**AIM OF THE TASK**
Render the data below as a numbered list, one entry per line, with blank lines omitted.

**MATERIALS PROVIDED**
§

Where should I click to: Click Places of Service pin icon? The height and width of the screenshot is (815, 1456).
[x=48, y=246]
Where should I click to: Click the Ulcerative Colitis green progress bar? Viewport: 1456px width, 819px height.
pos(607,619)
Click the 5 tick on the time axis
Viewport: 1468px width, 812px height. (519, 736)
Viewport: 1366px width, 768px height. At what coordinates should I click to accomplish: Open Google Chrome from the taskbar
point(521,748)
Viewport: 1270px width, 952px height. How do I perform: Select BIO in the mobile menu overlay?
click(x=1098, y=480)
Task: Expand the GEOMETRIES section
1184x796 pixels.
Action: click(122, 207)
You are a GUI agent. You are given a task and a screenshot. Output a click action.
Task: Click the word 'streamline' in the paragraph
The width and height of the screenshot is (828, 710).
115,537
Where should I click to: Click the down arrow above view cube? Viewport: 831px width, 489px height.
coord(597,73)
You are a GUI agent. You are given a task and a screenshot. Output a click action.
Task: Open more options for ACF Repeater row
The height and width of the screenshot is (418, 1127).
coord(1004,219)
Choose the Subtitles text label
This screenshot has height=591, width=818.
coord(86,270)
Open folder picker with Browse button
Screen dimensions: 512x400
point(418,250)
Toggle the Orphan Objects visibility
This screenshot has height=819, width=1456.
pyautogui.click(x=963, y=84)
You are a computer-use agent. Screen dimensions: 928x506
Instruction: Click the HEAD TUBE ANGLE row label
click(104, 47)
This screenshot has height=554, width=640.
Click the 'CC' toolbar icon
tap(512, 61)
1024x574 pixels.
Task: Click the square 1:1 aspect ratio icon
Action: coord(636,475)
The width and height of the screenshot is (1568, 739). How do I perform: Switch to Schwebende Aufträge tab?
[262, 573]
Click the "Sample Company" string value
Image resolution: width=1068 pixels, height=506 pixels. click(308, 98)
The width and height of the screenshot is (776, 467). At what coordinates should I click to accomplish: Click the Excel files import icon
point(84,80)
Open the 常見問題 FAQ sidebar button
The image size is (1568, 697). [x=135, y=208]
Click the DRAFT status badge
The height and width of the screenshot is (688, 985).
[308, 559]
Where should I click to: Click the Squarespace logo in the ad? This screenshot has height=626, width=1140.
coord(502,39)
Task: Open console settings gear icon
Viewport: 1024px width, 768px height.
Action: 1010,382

§

**TASK OUTPUT**
1. Where should I click to: Click Places of Service pin icon? The height and width of the screenshot is (815, 1456).
2. [x=48, y=246]
3. Where should I click to: Click the Ulcerative Colitis green progress bar? Viewport: 1456px width, 819px height.
4. pos(607,619)
5. Click the 5 tick on the time axis
6. Viewport: 1468px width, 812px height. (519, 736)
7. Viewport: 1366px width, 768px height. At what coordinates should I click to accomplish: Open Google Chrome from the taskbar
8. point(521,748)
9. Viewport: 1270px width, 952px height. How do I perform: Select BIO in the mobile menu overlay?
10. click(x=1098, y=480)
11. Task: Expand the GEOMETRIES section
12. 1184x796 pixels.
13. Action: click(122, 207)
14. You are a GUI agent. You are given a task and a screenshot. Output a click action.
15. Task: Click the word 'streamline' in the paragraph
16. The width and height of the screenshot is (828, 710).
17. 115,537
18. Where should I click to: Click the down arrow above view cube? Viewport: 831px width, 489px height.
19. coord(597,73)
20. You are a GUI agent. You are given a task and a screenshot. Output a click action.
21. Task: Open more options for ACF Repeater row
22. The height and width of the screenshot is (418, 1127).
23. coord(1004,219)
24. Choose the Subtitles text label
25. This screenshot has height=591, width=818.
26. coord(86,270)
27. Open folder picker with Browse button
28. Screen dimensions: 512x400
29. point(418,250)
30. Toggle the Orphan Objects visibility
31. This screenshot has height=819, width=1456.
32. pyautogui.click(x=963, y=84)
33. You are a computer-use agent. Screen dimensions: 928x506
34. Instruction: Click the HEAD TUBE ANGLE row label
35. click(104, 47)
36. This screenshot has height=554, width=640.
37. Click the 'CC' toolbar icon
38. tap(512, 61)
39. 1024x574 pixels.
40. Task: Click the square 1:1 aspect ratio icon
41. Action: coord(636,475)
42. The width and height of the screenshot is (1568, 739). How do I perform: Switch to Schwebende Aufträge tab?
43. [262, 573]
44. Click the "Sample Company" string value
45. Image resolution: width=1068 pixels, height=506 pixels. click(308, 98)
46. The width and height of the screenshot is (776, 467). At what coordinates should I click to accomplish: Click the Excel files import icon
47. point(84,80)
48. Open the 常見問題 FAQ sidebar button
49. The image size is (1568, 697). [x=135, y=208]
50. Click the DRAFT status badge
51. The height and width of the screenshot is (688, 985).
52. [308, 559]
53. Where should I click to: Click the Squarespace logo in the ad? This screenshot has height=626, width=1140.
54. coord(502,39)
55. Task: Open console settings gear icon
56. Viewport: 1024px width, 768px height.
57. Action: 1010,382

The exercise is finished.